Probe won't dispel all shadows in world of spying

Like many journalists specializing in foreign affairs, I've met my fair share of CIA officers.

Sometimes they were known to me as such; sometimes I only suspected they were CIA. Sometimes in foreign countries they were set up as businessmen or embedded in American embassies, maybe as "cultural" or "commercial" attachés, but soon easily identified as working for the CIA because they never had much to do with cultural or commercial affairs.

The Russians and British and Israelis and others all use such diplomatic status as cover for their intelligence officers. During the 1984 Olympic Games in Los Angeles, the Soviet Embassy in Washington sought to assign an English-speaking "cultural" officer there. The State Department declined because it knew he was a major in the Soviet intelligence service specializing in the recruitment of high-level American scientists working on classified military projects, such as those in California.
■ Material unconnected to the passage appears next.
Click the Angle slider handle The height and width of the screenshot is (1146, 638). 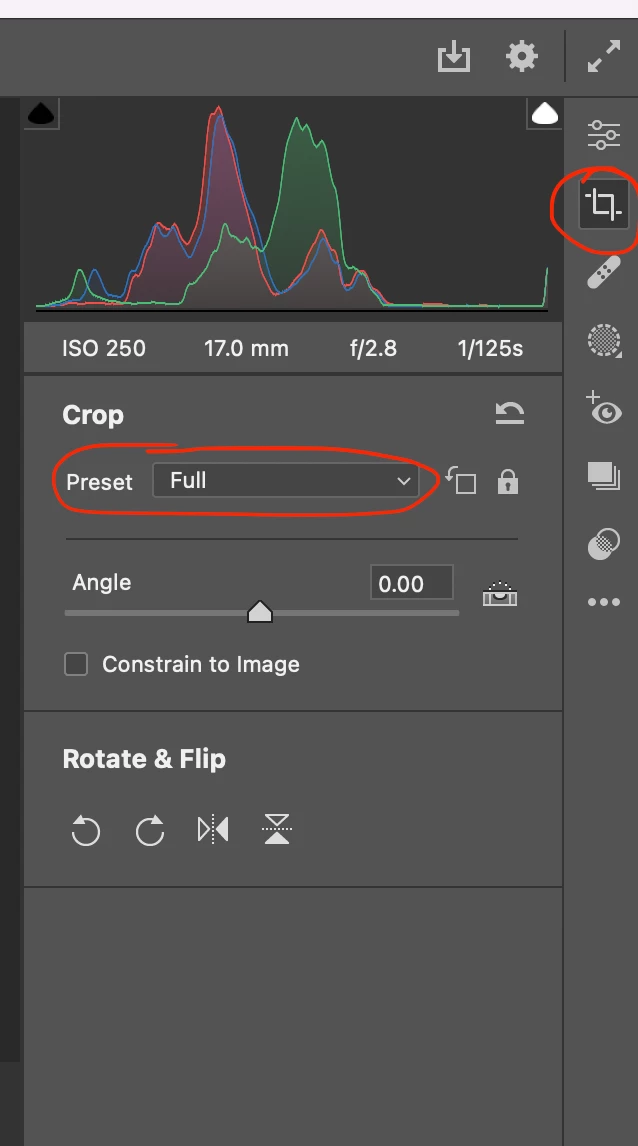tap(260, 611)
The CIA includes both the cloak-and-dagger operational types and the studious backroom analysts who spend a lot of time trying to figure out what America's enemies will do next. Those on the analytic side have a lot in common with journalists. They develop sources; pick the brains of experts; grill travelers returning from interesting places; pore over documents and scholarly journals; examine reports; assemble diverse scraps of information; and try to figure out what's going on in defense ministries, and cabinet rooms, and closed presidential chambers.

From CIA Director George Tenet's speech at Georgetown University last week, it's quite clear that it was this kind of analysis, along with reports from other intelligence agencies and friendly countries, plus electronic eavesdropping and pictures from overhead satellites, that provided the grist for what the CIA told President Bush about weapons of mass destruction in Iraq. There was no valet of Saddam Hussein slipping stuff out of the dictator's briefcase, photographing it in a closet, and leaving the tell-all film in some drop in a tree for the friendly CIA handler.

As Mr. Tenet himself said: "We did not ourselves penetrate the inner sanctum." American agents remained "on the periphery" of the hunt for weapons of mass destruction, relying on intelligence taking of others, analyzing it carefully, but at "some risk."

Some of this secondhand information must have been dubious. Apparently even Hussein himself may not have been too sure what weapons he had. As David Kay, the former chief weapons inspector for the US in Iraq tells it, top Iraqi scientists may have elicited millions from Hussein for weapons-development programs that existed only on paper. That sounds like a dangerous game with a dictator who had suspect lieutenants shot at whim.

But on the other hand, there were times when Hussein was unfocused. Former Iraqi Foreign Minister Tariq Aziz apparently told interrogators of Hussein's preoccupation with the latest novel he was writing even as the invading American Army massed on Iraq's borders.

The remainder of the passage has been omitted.